Noruega
La vida y la muerte como la misma cosa
Agustín Blanco Bazán
Como premio por asistir a esta Pasión laica y danesa, el público de Salamanca podrá apreciar excelentes cantantes actores entregados a un Bieito siempre extremo pero, en esta oportunidad, nunca excesivo en la representación de una parábola trascendental y bien contada, que en las palabras del dramaturgo Rosich, pretende ser “un enjambre de voces, una corriente de gritos desarticulados en un vibrante magma destinados a representar el sufrimiento del hombre moderno” Los gritos están a cargo de personajes diversos: un casi ahogado en una piscina que a su vuelta a la vida confiesa no haber visto a Dios, el clásico drogadicto de tantos espectáculos bietianos, una suicida y una madre que describe y llora la muerte de su hijo en un atentado terrorista para luego tratar de consolarse cantando, sin demasiada convicción “Ich will dir mein Herze Schenken” Pero, ¿a quién rendir este corazón en una pasión sin Cristo como protagonista fundamental?
Inevitablemente, la ausencia de un Mesías como figura aglutinante del sufrimiento universal impone la necesidad de un personaje capaz de sostener algún tipo de narrativa. La tarea recae en Flemming, el canceroso que vemos progresar en su rebelión y sus dudas hasta el momento en que sólo quedan de él zapatos y ropas prolijamente ordenados sobre una silla. También está Katia que, como el Gurnemanz de Parsifal, comparte el sufrimiento a la distancia para poder comentar sobre él.
Un tercer hilo conductor en este constante deambular de este desahuciado es la presencia de niños como alternativa de sanidad en contraste a las neurosis de los adultos. Son ellos quienes tendrán la palabra final en este conciso espectáculo de cien minutos, donde el tormento perpetuo es aplacado con ocasionales agrietamientos de la torre de parlantes y monitores del fondo que permite la filtración de una luz clara, de calidez solar. Sobre el final, una niña sentada en el proscenio se coloca junto a los demás personajes la máscara de una vejez que, luego de lo vivido en texto, música y acción teatral, sale como la convencida serenidad de lo inevitable.
Al descarnado sufrimiento nihilista de su Rapto en el Serrallo, Bieito opone con Voces una tesis de aceptación que evita amaneramientos pietistas para incluir una paradójica rebeldía vital. Aceptación y rebeldía conviven así como las dos caras opuestas y al mismo tiempo complementarias de la vida y la muerte. Luego de habérselas visto con Amfortas en Stuttgart, el catalán confiesa sus afinidades con Schopenhauer, pero advierto algo de Feuerbach en esta Pasión contestataria y sin otra solución que una visión inexorable pero trascendente de un ser humano empeñado en enfrentarse a la muerte no con resignación sino con desafiante inteligencia y humor.

▶ **Información proporcionada**:
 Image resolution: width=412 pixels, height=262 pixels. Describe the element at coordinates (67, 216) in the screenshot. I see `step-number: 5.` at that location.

▶ **La tarea**:
Transcriba sin alteraciones el pasaje de la reseña sobre el espectáculo de Bieito que se abre con las palabras "Al descarnado sufrimiento" y se cierra con "inteligencia y humor.".

▶ **Su respuesta**:
Al descarnado sufrimiento nihilista de su Rapto en el Serrallo, Bieito opone con Voces una tesis de aceptación que evita amaneramientos pietistas para incluir una paradójica rebeldía vital. Aceptación y rebeldía conviven así como las dos caras opuestas y al mismo tiempo complementarias de la vida y la muerte. Luego de habérselas visto con Amfortas en Stuttgart, el catalán confiesa sus afinidades con Schopenhauer, pero advierto algo de Feuerbach en esta Pasión contestataria y sin otra solución que una visión inexorable pero trascendente de un ser humano empeñado en enfrentarse a la muerte no con resignación sino con desafiante inteligencia y humor.